Kim Guan-Jing, who was kicked out in the end of last year from Chairman of the Hyundai Swiss, was also a person who was forced to pull a joker by the FSA. As he borrowed paying high interest rate to by Hyundai Swiss, he needed to recover from dubious loans to his families and friends. It was not tolerable for FSA, and SBI appeared as a replacement. FSA invited SBI to join the game, and Kitao pulled the joker, attracted by “the largest savings bank in Korea”. Korean FSA was to attract Kitao by suggesting 5-year inspection holiday. But the FSA turned hardball after SBI decided to inject 20.3 billion yen in December 2012. It asked SBI to increase capital by 34.5 billion yen, which means a shortage to BIS requirements. 171.6 billion yen is also a number the FSA enforced SBI to accept. Kitao’s claim of “conservatively set aside as a reserve” is nothing but an excuse.
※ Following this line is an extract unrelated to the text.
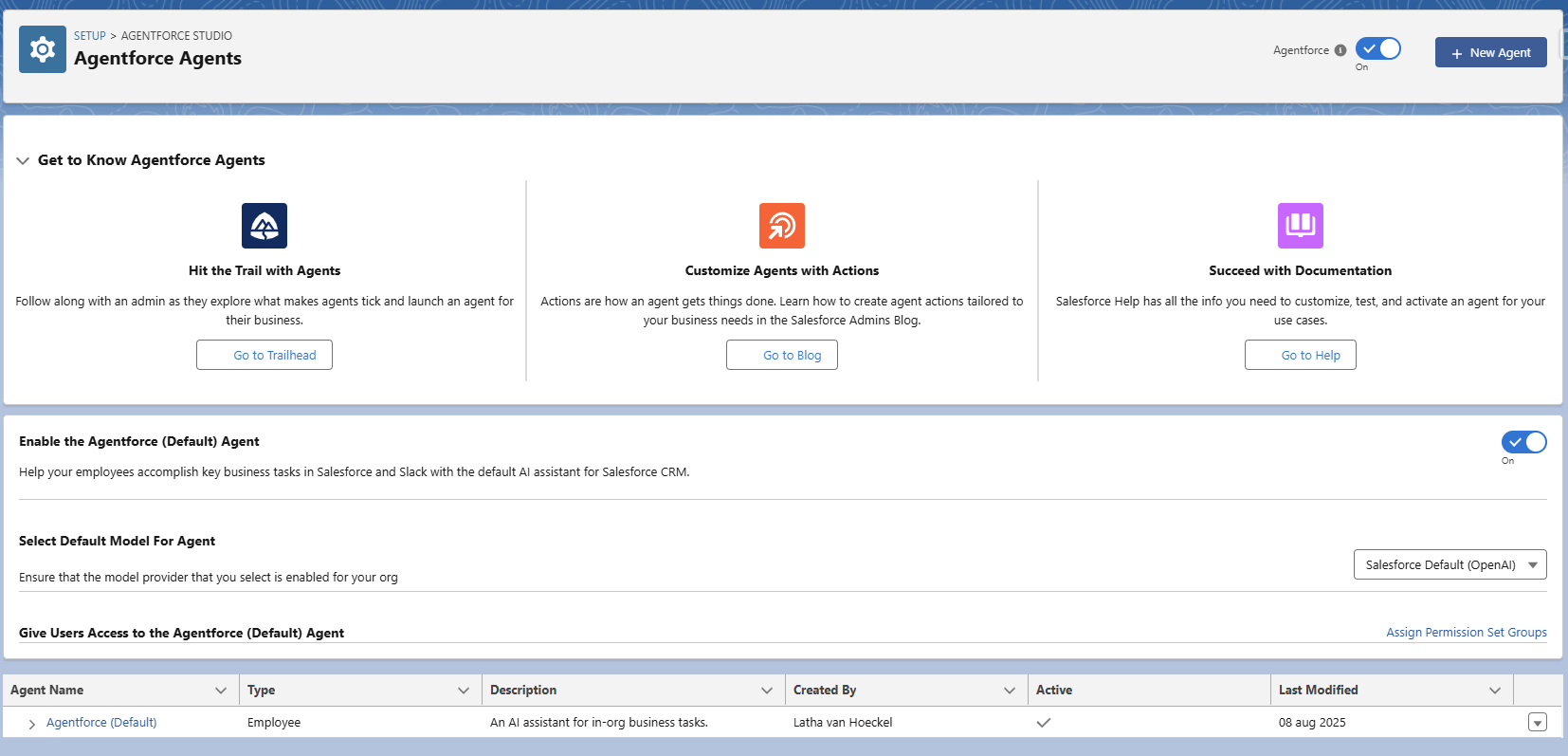
Task: Open Assign Permission Set Groups link
Action: [1466, 633]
Installments by the End of Year Allowed
Poor SBI, falling into such a trap.
Kitao had a chance to escape from this quagmire. In December 2012, the proposed subscription of Hyundai Swiss new shares was opposed even inside of SBI. Yet, nobody can say no to the “great leader” at SBI. Yasutaro Sawada, President of SBI Securities, dubbed as “personal concierge of Kitao”, could not stop Kitao, resigned at this juncture.
With FACTA’s pinpointing reports hitting weak points, Kitao might have gotten bigotry. Or else he thought he could use his customer funds, as usual. He misunderstood Korean FSA’s tough stance. For President Park Kung-Hee, who was elected by proposing benefits to middle-class, cannot make a loss to depositors of savings banks, who are predominantly middle-low class. No way could she allow a bank managed by Japanese company to go bust, given skirmishes between Korea and Japan on history interpretation. She never can use taxpayers’ money. Korean FSA asked SBI to inject additional capital of 34.9 billion yen, but SBI prayed to pay in installments by the end of year, and accepted.
But, that is not the end of story. A trap was set that SBI became a cash dispenser for Korea, with Kitao keep on spending cash as requested by the Korean FSA. Kitao may ask Japan’s fund sponsors to pay the bill?